Egyptian urea indications have dipped lower. The most recent sale was last week at $380/tonne FOB, down from a peak of $395/tonne FOB achieved a week earlier.

“The whole situation is under pressure. Buyers want confidence from the market and they want to be sure that the pressure will stop,” said an Egyptian seller, explaining the current reluctance among buyers.

“They are afraid of prices collapsing and they are cautious.”

Another seller echoed these sentiments, adding: “The buying mood is not so good.”

Similarly the US market has seen prices fall, with granular urea barge indications declining $10/short ton last week.

Are global urea prices at the start of a correction which will wipe out much of the recent gains?

References to 2008 - when prices spiked and then collapsed - have been common in the market over the past few weeks.

Rising crop prices played an important part in the recent urea prices rises, as it gave importers/farmers the confidence to purchase urea at higher prices.

Extreme drought saw Russian Prime Minister Vladimir Putin announce a ban on grain export in mid-August, which will last through to autumn 2011.

International crop prices reacted to the news, climbing sharply.

In mid-August, corn was priced around $4.1/bushel for the front month. By mid-September, it had climbed above $5/bushel.

Other crops, such as wheat, also saw rises during this period.

However, as September drew to a close, the crop markets turned more bearish on US stocks data.

On 30 September, the US Department of Agriculture (USDA) published its latest Grain Stocks report, which showed a sharp build in crop stocks.

US corn inventories were assessed up 2% to 1.7bn bushels, soybeans up 9% to 151m bushels, and wheat up 11% to 2.5bn bushels.

Subsequently, corn prices fell and are currently priced around $4.8/bushel for December.

Are urea prices set to follow crop prices downward?

While certainly a major contributor, crop prices were not the only driver in the recent urea price surge.

Yara’s increases to nitrate prices in Europe played a part in spurring urea demand and supporting higher urea prices.

The supply/demand balance played a major part in the recent price development.

Europe, the US and Brazil were all active buyers during September, which spurred prices.

This supply/demand situation is likely to be the key driver in future price movements.

In terms of demand, the outlook is healthy.

Last week, Indian state buying agency MMTC booked 680,000 tonnes of urea for shipment through to mid-November.

One of the Indian state agencies is expected to announce another tender during October.

Turkish buyers are re-emerging and Brazilian buyers need urea for second half October/beginning November loading.

In terms of supply, the high export tax regime will exclude Chinese urea exports until mid-October.

The Black Sea, Baltic and Arabian Gulf have a healthy raft of commitments for October shipment.

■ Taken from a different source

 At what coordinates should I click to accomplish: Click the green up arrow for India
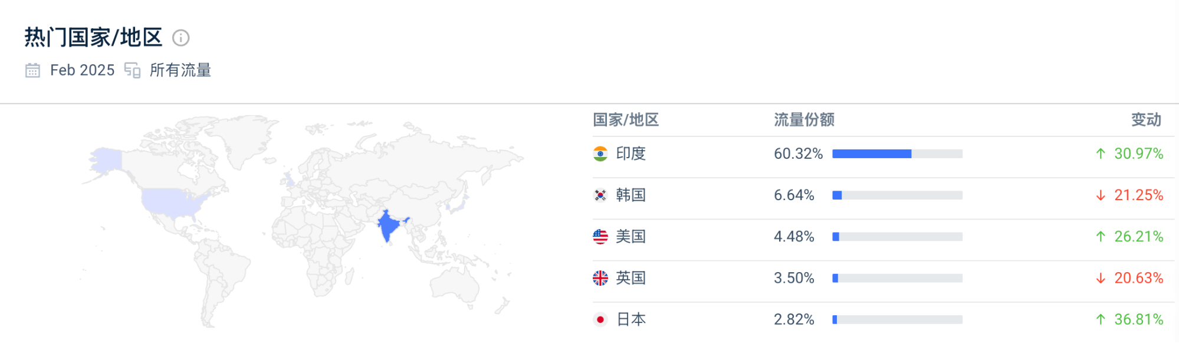point(1100,153)
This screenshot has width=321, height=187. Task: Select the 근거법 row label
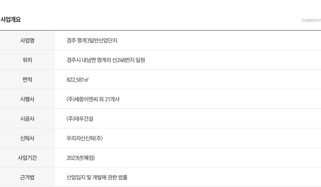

These factors should prevent a major price correction taking place, certainly in the short to medium term.

Nonetheless, buyers are aware that the market has turned and prices could edge down in the coming weeks as producers come under more pressure to sell.

“Until November I can see the market will be a bit weaker. It will not collapse, it will just be softer,” said an Egyptian supplier.

“We believe the price will bounce back as we approach the third week of October. The demand will come back to the market,” an Arabian Gulf producer said.

“People do not want to take the risk at the moment.”

A US trader/distributor added: “I think the price will probably trend down more.”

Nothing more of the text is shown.